You certainly have a "style" about your lures....very nice. I like how you really bring out the contrasts and your use of colors. I can't wait to get my new airbrush going here....just waiting for the paint!


----------



## bowhunter29

Thanks for the compliments guys! 

Vince, thanks for your help with the deep diving lures. 

StutUpNFish, I was told I have a "style" with the way I dress also. LOL!

jeremy


----------



## bowhunter29

Sorry for being a forum hog but with archery season coming I'm getting alot of stuff done and out of the way. I'm so excited to hunt I've been dreaming about it!!!

These two are some of my 8" minnows wrapped in sea snake skin. They have .092" stainless eye screws and taxidermy eyes. I finished them with 5 coats of Diamond II. The top one is khaki color and the bottom is white.


















These are two snake skin lures for a lady in Tx. The big one is my 8" baitfish body and it's carved from maple. It is wrapped in python skin and uses the same hardware as the others. The little guy is a new body style for me. Not sure what snake the skin is from.










Two more of my rainbows. I'm staring to play with the color scheme's on these and I think I'm getting closer to something I like. I used a darker transparent green over the pearl green on the backs. Still not happy with it but it's growing on me. These guys are identical to the python wrapped lure above. 8" maple blanks, same stainless hardware.

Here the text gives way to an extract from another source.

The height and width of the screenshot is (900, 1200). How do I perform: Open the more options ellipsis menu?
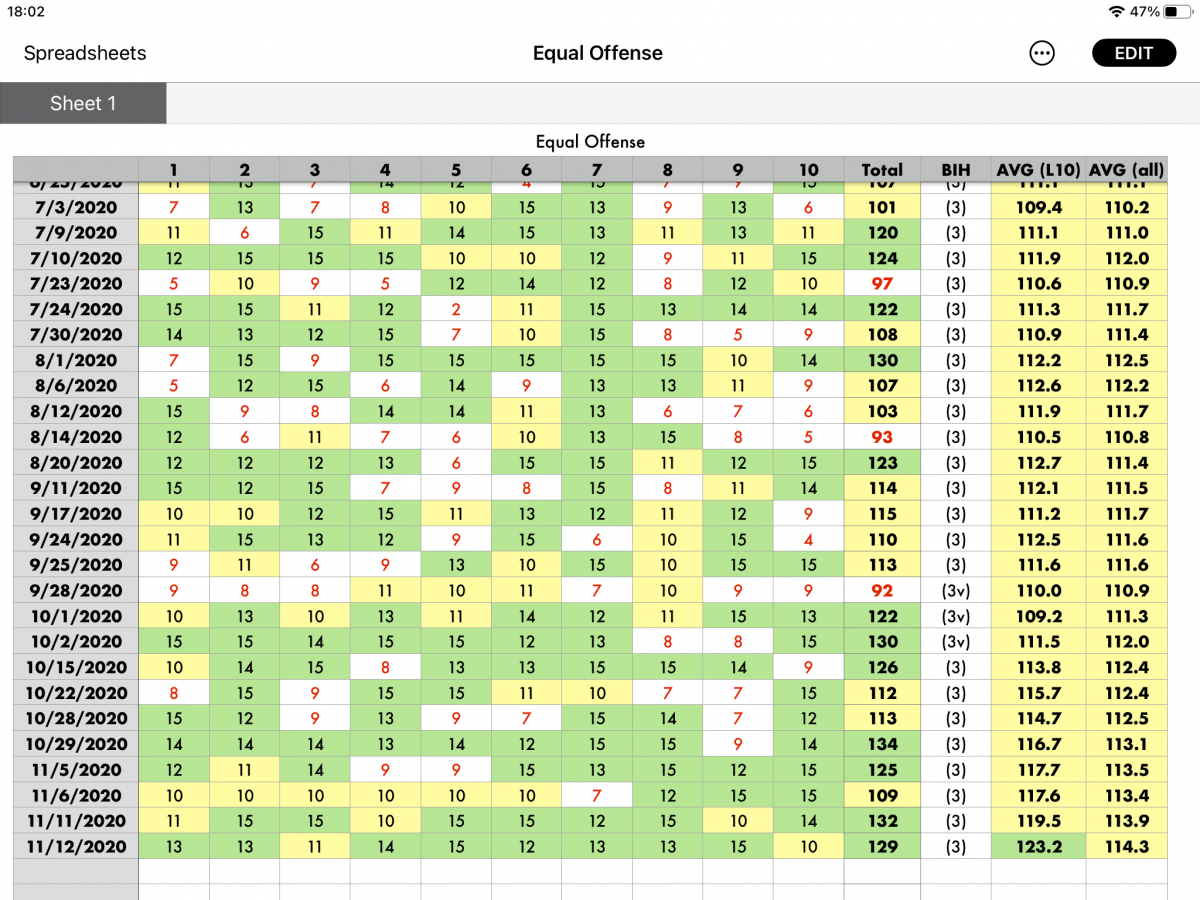[1042, 54]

I love these little guys. They are about 4.25" long. I built them to be shallow runners for the local river. The orange/black/gold scale has a much wider back on it and it has a psycho-wide wobble to it. The black/blue/silver scale has a much narrower back and it runs more like an original Rapala. I was hoping to find the right combo of wood, weight, and lure shape to make one run like a Rapala- mission accomplished! I was down at the creek yesterday throwing them to make sure they run true at high speed and a fat old 20" pickerel smashed the orange one. I hope that's a good sign of what's to come!!!


----------



## Pikopath

I gladly accept one of the snakeskins in the ongoing lawsuit, I started in the rod post... 
VERY nice lures, and those snakeskins are übercool!

Michael


----------



## bowhunter29

Pikopath said:


> I gladly accept one of the snakeskins in the ongoing lawsuit, I started in the rod post...
> VERY nice lures, and those snakeskins are übercool!
> 
> Michael


LOL, you almost made me spit coffee on my keyboard again! Thanks for the compliments.

jeremy


----------



## muskyslayer96

Bowhunter,

Those are AWESOME  Love the new baits, very,very cool!

MS


----------



## vc1111

This is one very, very cool thread. 

Python skin? You gotta love it. That is one of the coolest baits I've ever seen.

Keep posting!


----------



## crittergitter

Sweet baits. That black-orange is killer! I want one or four.


----------



## [email protected]#$carp

Like the idea with the python skin did you glue it down? would like to try that myself.


----------



## JamesT

Awesome snake skin baits! They look flawless!!!


----------



## Fish G3

Those snake skin baits are ridiculous. Absolutely ridiculous. That's the coolest/sickest design i've ever seen on a bait.


----------



## MuskieJim

Fish G3 said:


> Those snake skin baits are ridiculous. Absolutely ridiculous. That's the coolest/sickest design i've ever seen on a bait.


X 2 

Insane artwork. Just curious, do you go out and run all your baits with different legnths of line and record the depths??? I can only imagine the addiction in lure building


----------



## bowhunter29

MuskieJim said:


> X 2
> 
> Just curious, do you go out and run all your baits with different legnths of line and record the depths???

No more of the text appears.